Does anyone like country


I am just curious as to whether anyone likes country music? I do like some country songs (especially those that lean more towards pop).
chatta
"And "Sweet Home Alabama," Skynyrd's signature tune--you don't hear country in that?"

I lived in Alabama for four years. Folks down there hear country in that song. Guarandamnteed!

"Southern Rock" in general tends to have a lot of country influences scattered around. Its country flavored pop/rock in a sense.

Of course country and rock both have extensive similar roots in blues and the like as well.
This week's top ten country hits:
10 "I hate every bone in her body but mine"
9 "I ain't never gone to bed with an ugly women but I woke up with a few"
8 "If the phone don't ring you'll know it's me"
7 "I've missed you but my aims improvin"
6 "You broke my heart so I broke your arm"
5 "I'm so miserable without you It's like you're still here"
4 "My wife ran off with my best friend and I miss him"
3 "She took my fing and gave me the finger"
2 "She's lookin' better with every beer"
1 "It's hard to miss the lips at night that chewed me out all day"
Tostado correctly points out that the pentatonic MAJOR scale is often associated with country music while pentatonic minor (sometimes the hexatonic minor with the added flattened fifth) is a blues scale. I also agree that a lot of the well known Southern rock leads visit the pentatonic major scale at some point.

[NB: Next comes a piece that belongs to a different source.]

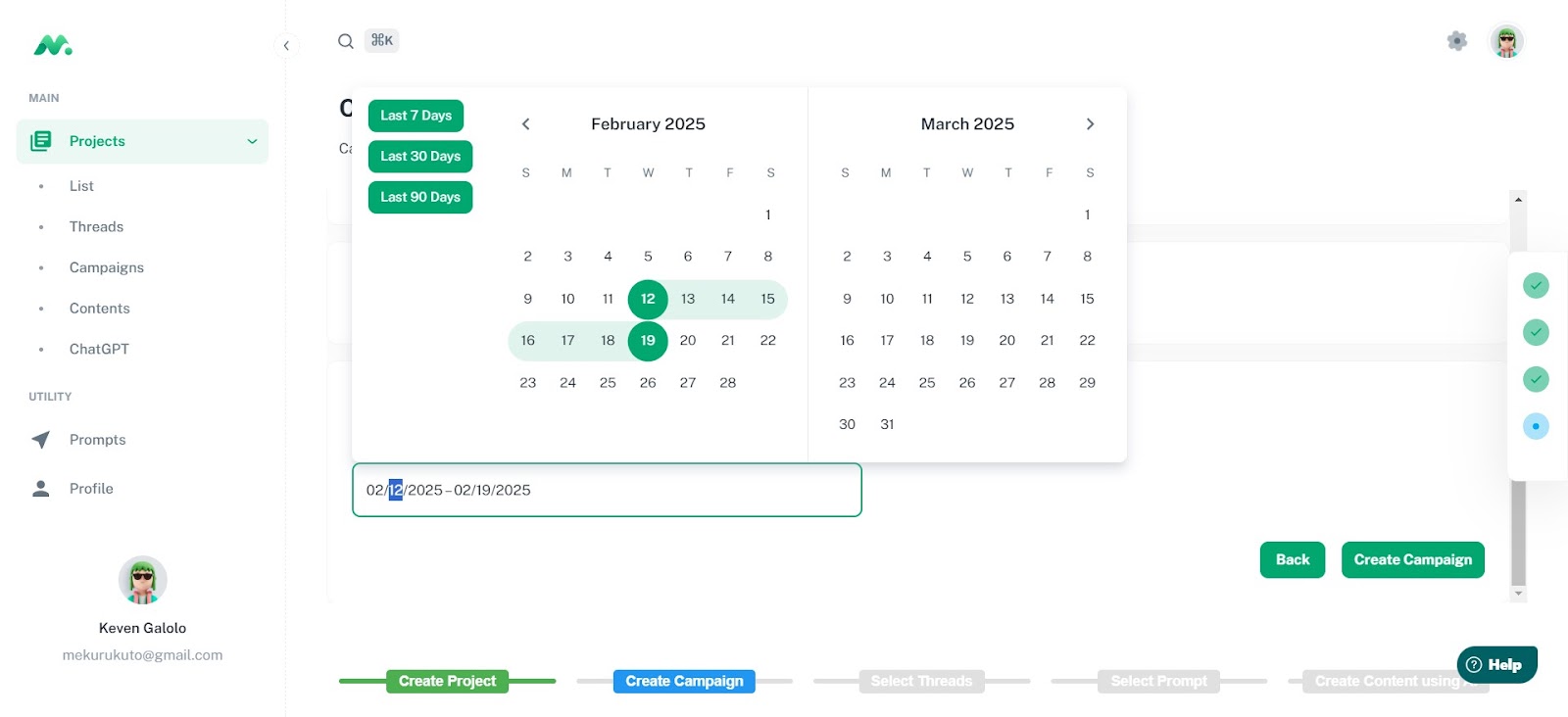Screen dimensions: 1568x717
Task: Click the Back button
Action: (x=1292, y=559)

To be fair, rock n roll music was originally characterized by many as "the bastard child of country and blues" because the highest profile players (see Chuck Berry) moved fluidly from the pentatonic minor scale to the pentatonic major and back. So, what some may hear as country influences, others may hear as '50s rock n roll.

TO MY EAR (tho I'm not about to argue with anyone who disagrees) one of the characteristics that makes Southern rock a distinctive genre is that it seemed to re-introduce the pentatonic major BACK into hard rock, which - over the course of the '60's had seemed to generally migrate further and further towards blues style leads at the expense of country influences.

So, I personally hear a lot of country in the Southern rock genre as a whole. YMMV.
Martykl,

I think you nailed that.

In a bluesier realm, a list of guys who use a good dose of major pent/major blues along with a lot of minor pent/minor blues would include T-Bone Walker, B.B. King, Jimi Hendrix and Stevie Ray Vaughn. It sets them apart from the guys who seem to use the minor counterpart almost exclusively.
No question that there was a community of Blues players in the 1950s who popularized the idea, BB King probably being the most influential. Interestingly, you can hear even earlier examples here and there.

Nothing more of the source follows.